Conflict of Interest
As soon as you get your reviewing assignment, please go through all the papers to find cases where:
1. There is a conflict of interest (e.g., a paper authored by your recent collaborator from a different institution, or a concurrent work with the same contribution as the work you submitted yourself)
2. You are unable to provide reasonable review to the paper. However, do not give up just because the paper is not of your liking or because it does not perfectly match your area of expertise. Due to various hard constraints, it is unavoidable that not all assignments are optimal, and reviewers are asked to make a reasonable effort to review the assigned papers.

If either of these issues arise, please let us know right away by emailing the Program Chairs.
MCVR makes every effort to avoid conflicts in the review assignments, but errors can occur. If you think you have a conflict of interest with a paper you are reviewing, you are required to contact the Program Chairs to resolve the matter.

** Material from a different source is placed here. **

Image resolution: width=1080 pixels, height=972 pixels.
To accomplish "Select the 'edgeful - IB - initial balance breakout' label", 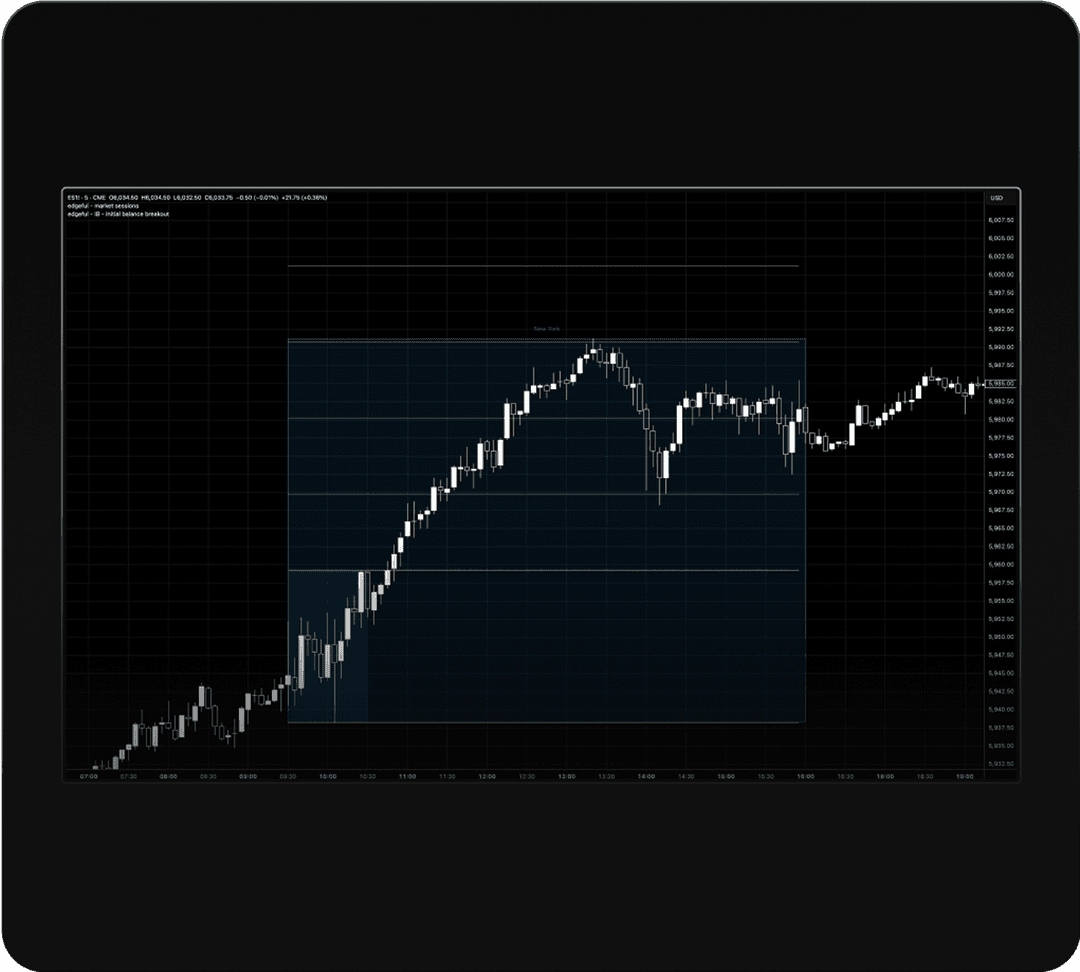I will 118,214.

Conflicts of interest include (but are not limited to) situations in which:
▪ You work at the same institution as one of the authors.
▪ You have been directly involved in the work and will be receiving credit in some way.
▪ You suspect that others might see a conflict of interest in your involvement.
▪ You have collaborated with one of the authors in the past three years. Collaboration is usually defined as having written a paper or having a joint grant.
▪ You were the MS/PhD advisor of one of the authors or the MS/PhD advisee of one of the authors.


Rebuttal
Authors will be given an opportunity to answer your criticisms in a rebuttal. In your review, you can ask the authors to provide specific information in the rebuttal, such clarifications on the proposed algorithm and on the experimental results. However, refrain from asking brand new experiments. The rebuttal is not a major revision of the paper, nor is fair to ask to the authors to perform complex tasks in the short time available for the rebuttal. If you think that a crucial experiment is missing and that the paper cannot be accepted without it, you can reject the paper; however, do not ask the authors to perform this experiment in the rebuttal. The Program Chair can discount your requests if they are unreasonable.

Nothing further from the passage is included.